HMNZS Wakakura (P3555) was a Moa-class inshore patrol vessel of the Royal New Zealand Navy. It was commissioned in March 1985 for the Naval Volunteer Reserve.

==Service==
Wakakura was attached to the Wellington division of the Naval Volunteer Reserve from her commissioning until 2005, when she returned to the fleet base in Auckland.

Wakakura, in company with , carried out farewell manoeuvres on 29 November 2007, flying a paying-off pennant, in Waitemata Harbour prior to decommissioning on 11 December 2007.

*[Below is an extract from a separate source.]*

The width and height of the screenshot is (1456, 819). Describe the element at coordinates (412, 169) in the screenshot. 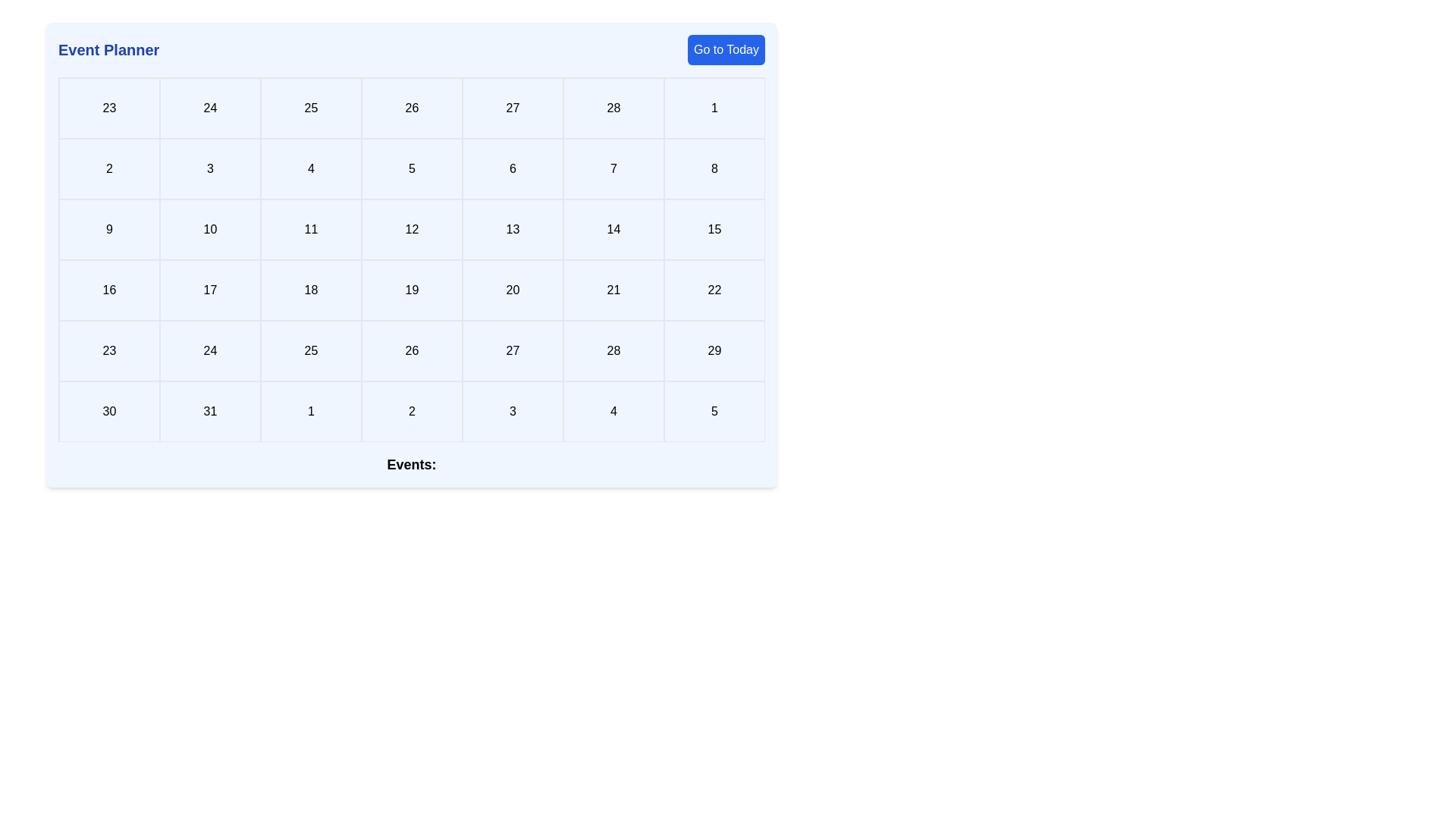

I see `the calendar cell displaying the number '5'` at that location.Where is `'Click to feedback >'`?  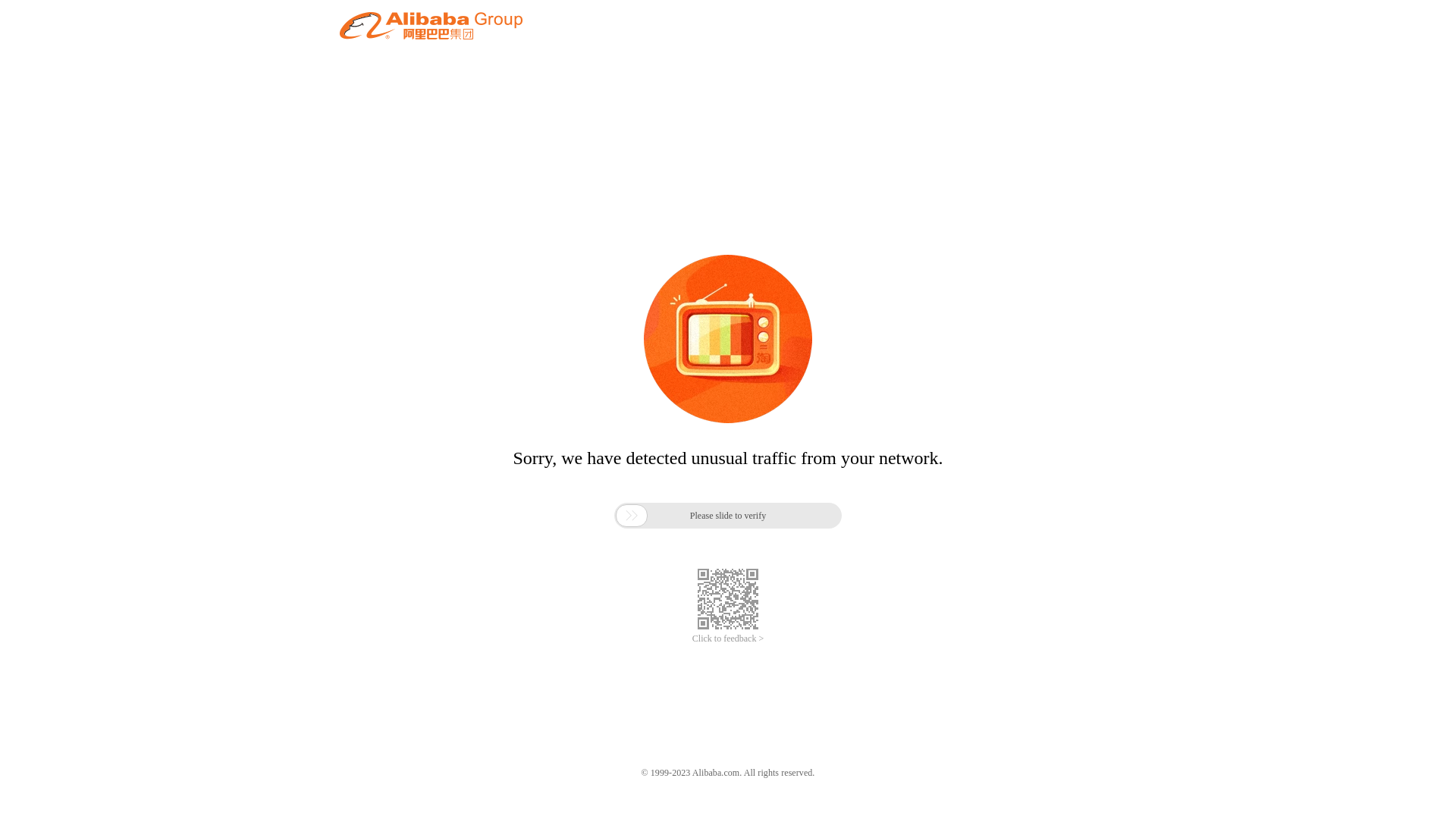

Wakakura was the second ship of this name to serve in the New Zealand Navy. The first ship was the training minesweeper (1926–1947). Wakakura is a Māori word which could mean "precious canoe" or could mean "training boat".

==Decommissioning==
After decommissioning the Wakakura was put up for sale by tender. The vessel was acquired by the owner of Helipro, Rick Lucas, under the Lucas Family Trust. With the receivership of Helipro in 2014, the vessel was sold in February 2015 to Jason and Clayton Knowles and moved from Queens Wharf Wellington to the Marlborough Sounds. As of 2020 HMNZS Wakakura (P3555) remains tied to a jetty in Kaipapa Bay in the Marlborough Sounds at 41°13'36.5"S 174°04'37.2"E. In July 2022, the ship was purchased by Maria Kuster and Sean Liam Ellis who own and operate Pure Salt; a charter company who operate the sister ship "Flightless". M.V. Flightless is based in the coastal waters of Fiordland and Stewart Island. It is understood Wakakura will operate as a charter vessel for Pure Salt.